[Word and item position data]
***
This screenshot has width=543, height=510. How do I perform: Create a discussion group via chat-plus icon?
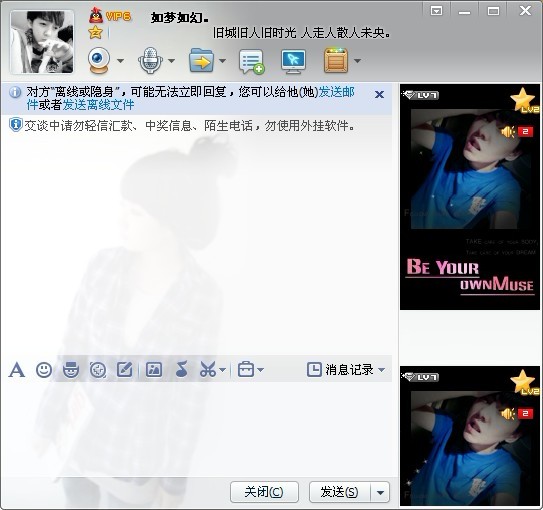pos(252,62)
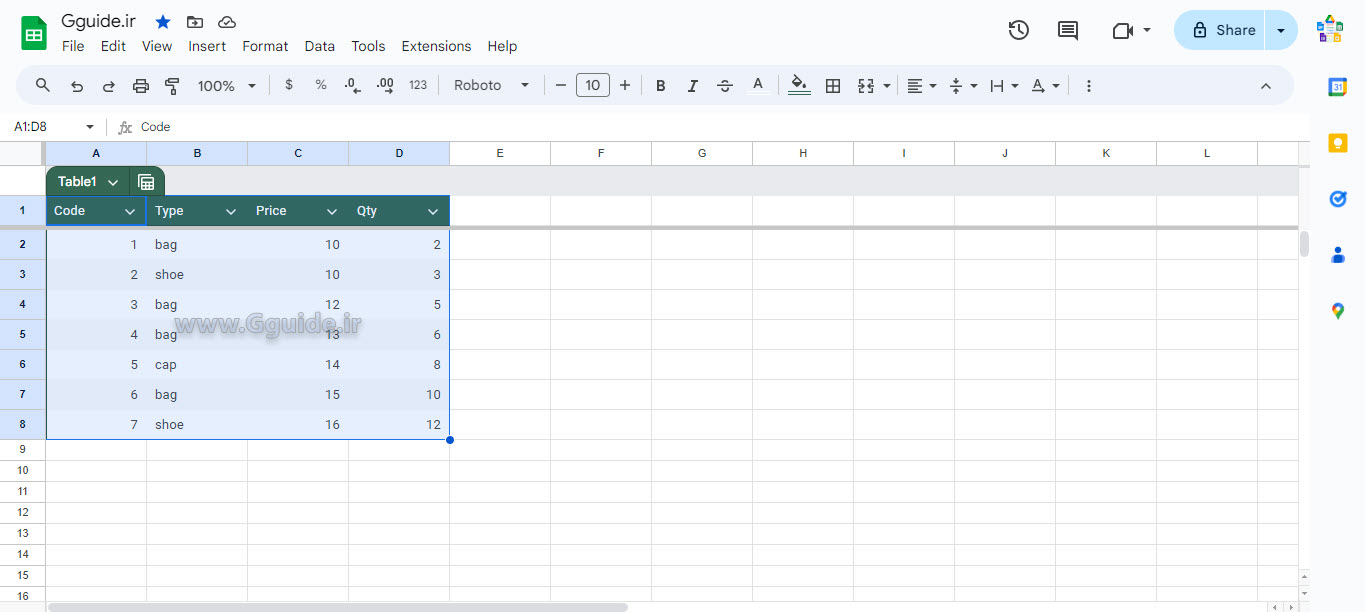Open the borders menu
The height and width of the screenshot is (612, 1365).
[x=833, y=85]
***
## [DIRECTIONS FOR THIS TASK]
Copy out every row above word for word, leaving out the pictures.

## [SOLVED PROBLEM]
This screenshot has width=543, height=510. How do I perform: Create a discussion group via chat-plus icon?
pos(252,62)
Open the borders menu
The height and width of the screenshot is (612, 1365).
[x=833, y=85]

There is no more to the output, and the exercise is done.